** Excerpted records follows **

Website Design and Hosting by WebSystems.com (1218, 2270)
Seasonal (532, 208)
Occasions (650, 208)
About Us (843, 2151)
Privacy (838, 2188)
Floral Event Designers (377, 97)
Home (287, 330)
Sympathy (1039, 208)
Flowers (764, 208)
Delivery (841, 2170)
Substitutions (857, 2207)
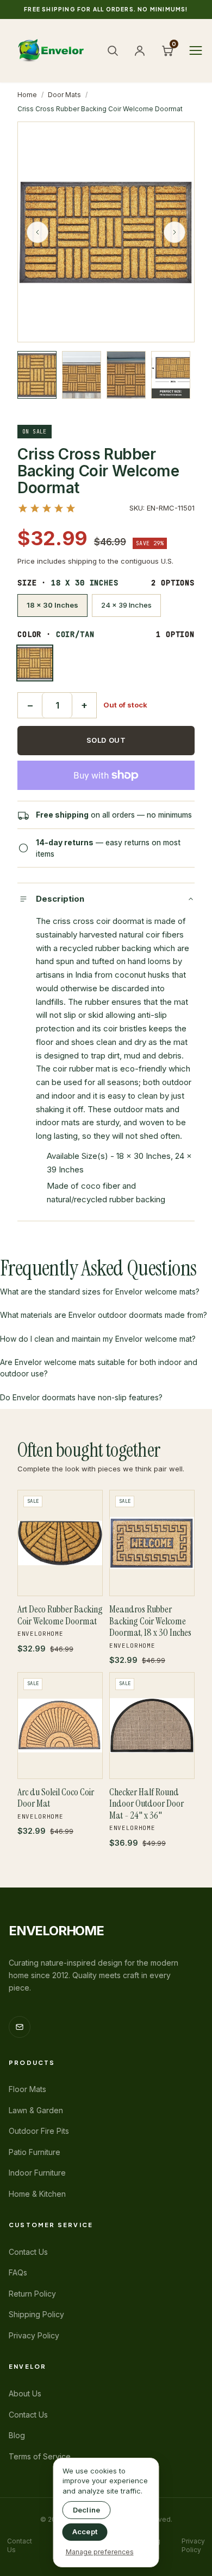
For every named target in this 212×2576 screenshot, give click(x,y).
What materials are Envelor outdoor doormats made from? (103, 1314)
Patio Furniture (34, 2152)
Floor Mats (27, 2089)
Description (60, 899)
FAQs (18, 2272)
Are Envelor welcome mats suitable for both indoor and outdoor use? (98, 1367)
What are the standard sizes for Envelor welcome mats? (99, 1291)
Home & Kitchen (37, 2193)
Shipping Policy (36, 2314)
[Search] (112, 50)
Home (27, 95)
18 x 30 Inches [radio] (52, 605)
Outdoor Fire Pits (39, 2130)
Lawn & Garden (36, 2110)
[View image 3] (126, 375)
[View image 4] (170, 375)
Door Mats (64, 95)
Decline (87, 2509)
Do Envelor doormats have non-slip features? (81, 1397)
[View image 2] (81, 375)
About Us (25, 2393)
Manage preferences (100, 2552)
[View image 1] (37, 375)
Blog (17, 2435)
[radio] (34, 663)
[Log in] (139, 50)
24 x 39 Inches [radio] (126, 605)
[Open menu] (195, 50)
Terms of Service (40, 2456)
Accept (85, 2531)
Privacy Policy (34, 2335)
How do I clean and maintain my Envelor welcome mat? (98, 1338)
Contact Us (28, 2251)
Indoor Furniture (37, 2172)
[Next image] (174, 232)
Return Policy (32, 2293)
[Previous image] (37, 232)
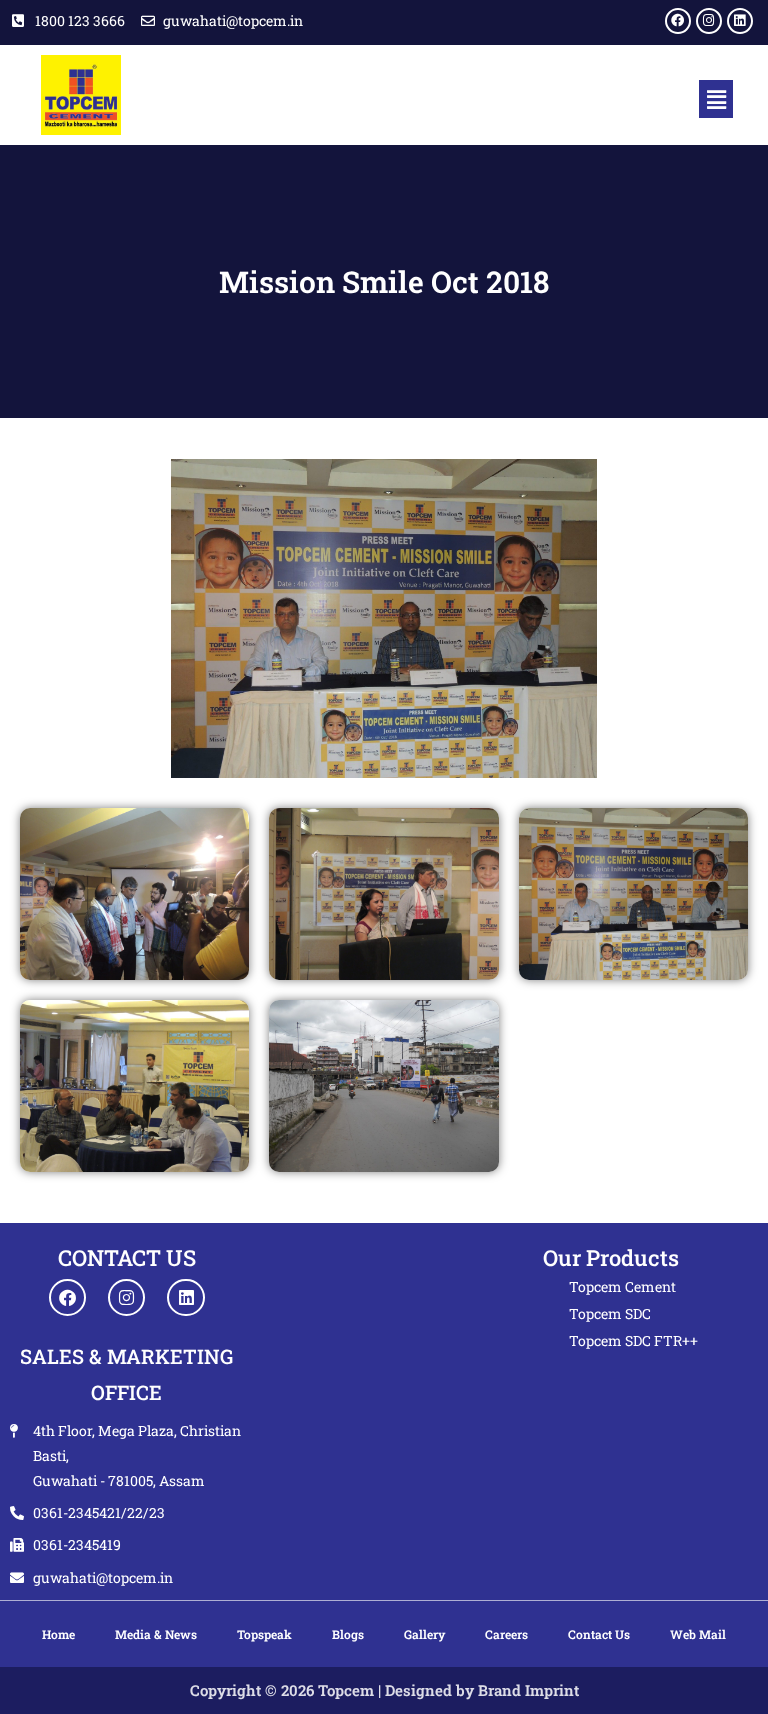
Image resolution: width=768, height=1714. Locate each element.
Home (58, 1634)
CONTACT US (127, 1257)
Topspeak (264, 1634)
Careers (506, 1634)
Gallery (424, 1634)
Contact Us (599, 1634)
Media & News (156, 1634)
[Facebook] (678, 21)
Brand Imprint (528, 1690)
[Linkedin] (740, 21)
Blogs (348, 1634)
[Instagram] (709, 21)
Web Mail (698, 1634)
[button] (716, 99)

** End of Excerpted records **

• **Task objective**: Retype the whole listing exactly and leave the pictures out.

• **Solution below**:
Website Design and Hosting by WebSystems.com (1218, 2270)
Seasonal (532, 208)
Occasions (650, 208)
About Us (843, 2151)
Privacy (838, 2188)
Floral Event Designers (377, 97)
Home (287, 330)
Sympathy (1039, 208)
Flowers (764, 208)
Delivery (841, 2170)
Substitutions (857, 2207)
For every named target in this 212×2576 screenshot, give click(x,y).
What materials are Envelor outdoor doormats made from? (103, 1314)
Patio Furniture (34, 2152)
Floor Mats (27, 2089)
Description (60, 899)
FAQs (18, 2272)
Are Envelor welcome mats suitable for both indoor and outdoor use? (98, 1367)
What are the standard sizes for Envelor welcome mats? (99, 1291)
Home & Kitchen (37, 2193)
Shipping Policy (36, 2314)
[Search] (112, 50)
Home (27, 95)
18 x 30 Inches [radio] (52, 605)
Outdoor Fire Pits (39, 2130)
Lawn & Garden (36, 2110)
[View image 3] (126, 375)
[View image 4] (170, 375)
Door Mats (64, 95)
Decline (87, 2509)
Do Envelor doormats have non-slip features? (81, 1397)
[View image 2] (81, 375)
About Us (25, 2393)
Manage preferences (100, 2552)
[View image 1] (37, 375)
Blog (17, 2435)
[radio] (34, 663)
[Log in] (139, 50)
24 x 39 Inches [radio] (126, 605)
[Open menu] (195, 50)
Terms of Service (40, 2456)
Accept (85, 2531)
Privacy Policy (34, 2335)
How do I clean and maintain my Envelor welcome mat? (98, 1338)
Contact Us (28, 2251)
Indoor Furniture (37, 2172)
[Next image] (174, 232)
Return Policy (32, 2293)
[Previous image] (37, 232)
Image resolution: width=768, height=1714. Locate each element.
Home (58, 1634)
CONTACT US (127, 1257)
Topspeak (264, 1634)
Careers (506, 1634)
Gallery (424, 1634)
Contact Us (599, 1634)
Media & News (156, 1634)
[Facebook] (678, 21)
Brand Imprint (528, 1690)
[Linkedin] (740, 21)
Blogs (348, 1634)
[Instagram] (709, 21)
Web Mail (698, 1634)
[button] (716, 99)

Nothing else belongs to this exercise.